Supplied entries START
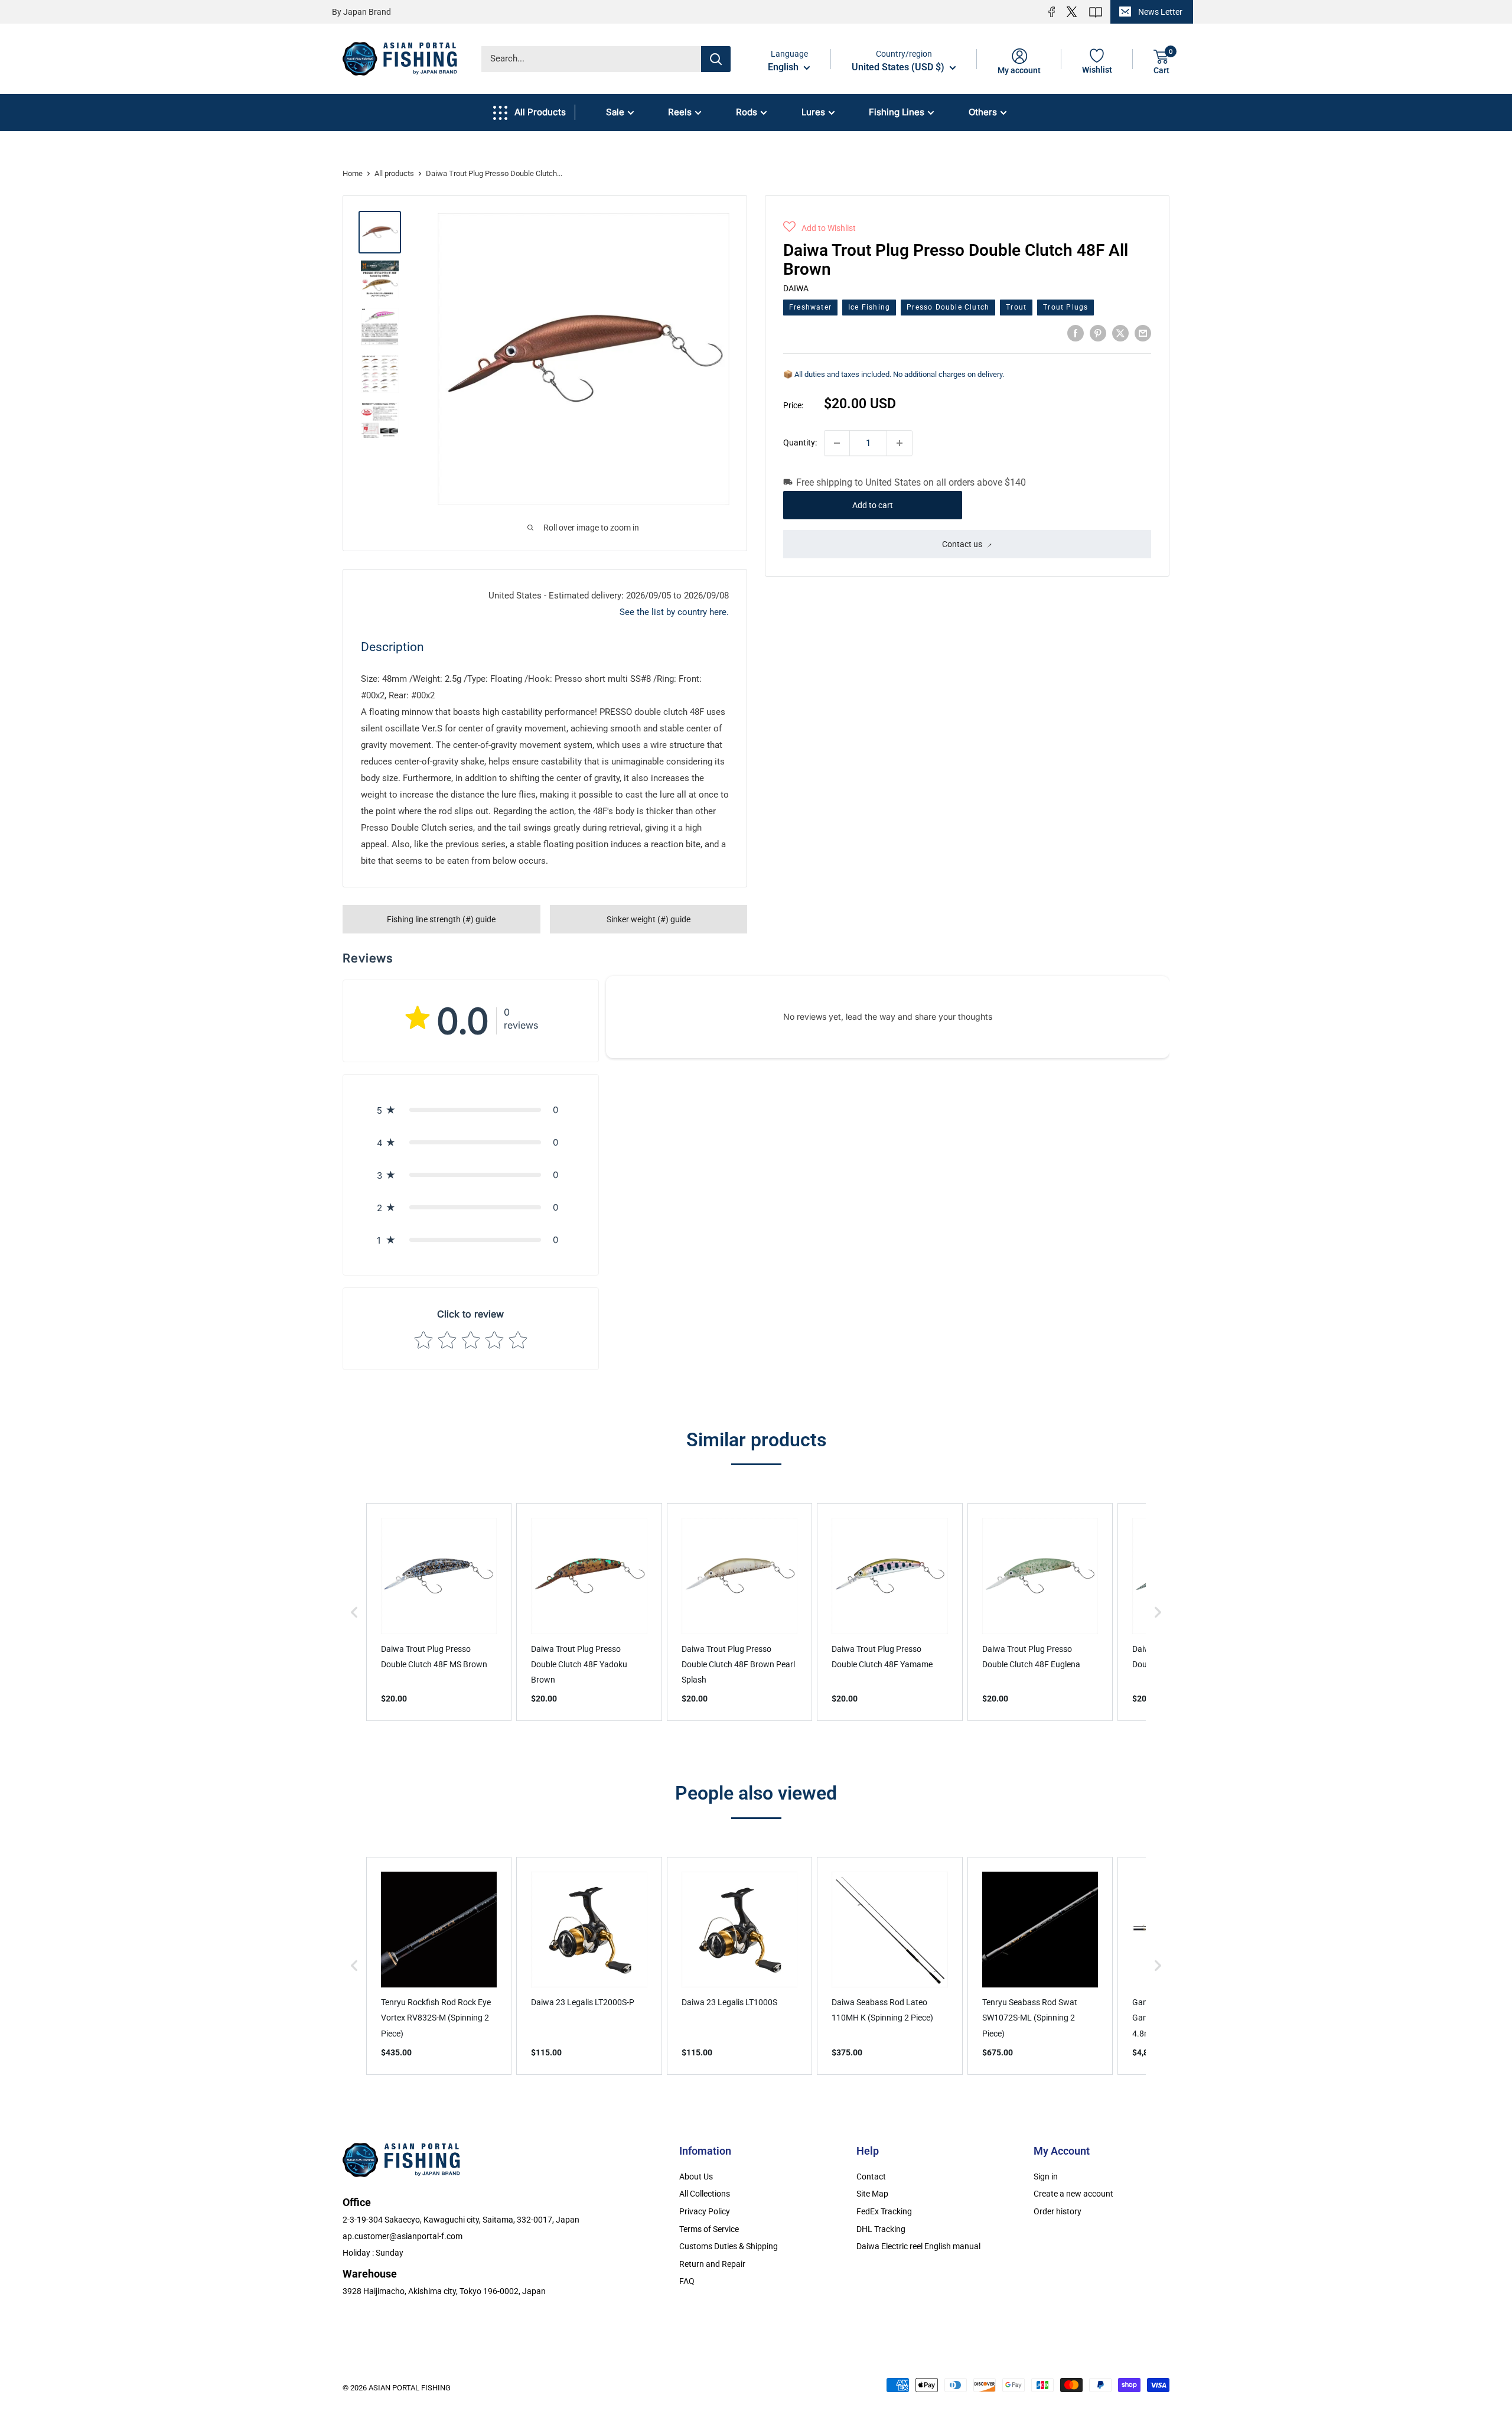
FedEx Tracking (884, 2211)
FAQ (687, 2281)
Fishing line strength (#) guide (441, 919)
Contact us (962, 544)
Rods (746, 112)
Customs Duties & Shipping (728, 2246)
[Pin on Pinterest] (1098, 332)
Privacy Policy (704, 2211)
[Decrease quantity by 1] (837, 443)
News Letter (1160, 12)
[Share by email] (1143, 332)
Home (353, 173)
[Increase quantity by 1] (899, 443)
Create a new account (1073, 2193)
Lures (813, 112)
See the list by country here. (674, 612)
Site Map (872, 2193)
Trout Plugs (1065, 307)
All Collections (704, 2193)
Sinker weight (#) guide (648, 919)
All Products (540, 112)
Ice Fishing (869, 307)
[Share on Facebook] (1075, 332)
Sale (615, 112)
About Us (696, 2176)
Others (983, 112)
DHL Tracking (880, 2229)
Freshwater (810, 307)
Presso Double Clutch (948, 307)
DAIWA (796, 288)
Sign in (1046, 2176)
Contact (871, 2176)
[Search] (716, 59)
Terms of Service (709, 2229)
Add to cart (872, 505)
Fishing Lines (896, 112)
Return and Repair (712, 2264)
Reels (680, 112)
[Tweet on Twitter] (1120, 332)
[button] (819, 228)
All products (394, 173)
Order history (1057, 2211)
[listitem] (438, 1612)
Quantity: (800, 442)
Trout (1016, 307)
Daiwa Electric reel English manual (918, 2246)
Supplied entries END
> Task requirements: Your answer must be an exact copy of the listing, minus its pictures.

> Result of this task:
FedEx Tracking (884, 2211)
FAQ (687, 2281)
Fishing line strength (#) guide (441, 919)
Contact us (962, 544)
Rods (746, 112)
Customs Duties & Shipping (728, 2246)
[Pin on Pinterest] (1098, 332)
Privacy Policy (704, 2211)
[Decrease quantity by 1] (837, 443)
News Letter (1160, 12)
[Share by email] (1143, 332)
Home (353, 173)
[Increase quantity by 1] (899, 443)
Create a new account (1073, 2193)
Lures (813, 112)
See the list by country here. (674, 612)
Site Map (872, 2193)
Trout Plugs (1065, 307)
All Collections (704, 2193)
Sinker weight (#) guide (648, 919)
All Products (540, 112)
Ice Fishing (869, 307)
[Share on Facebook] (1075, 332)
Sale (615, 112)
About Us (696, 2176)
Others (983, 112)
DHL Tracking (880, 2229)
Freshwater (810, 307)
Presso Double Clutch (948, 307)
DAIWA (796, 288)
Sign in (1046, 2176)
Contact (871, 2176)
[Search] (716, 59)
Terms of Service (709, 2229)
Add to cart (872, 505)
Fishing Lines (896, 112)
Return and Repair (712, 2264)
Reels (680, 112)
[Tweet on Twitter] (1120, 332)
[button] (819, 228)
All products (394, 173)
Order history (1057, 2211)
[listitem] (438, 1612)
Quantity: (800, 442)
Trout (1016, 307)
Daiwa Electric reel English manual (918, 2246)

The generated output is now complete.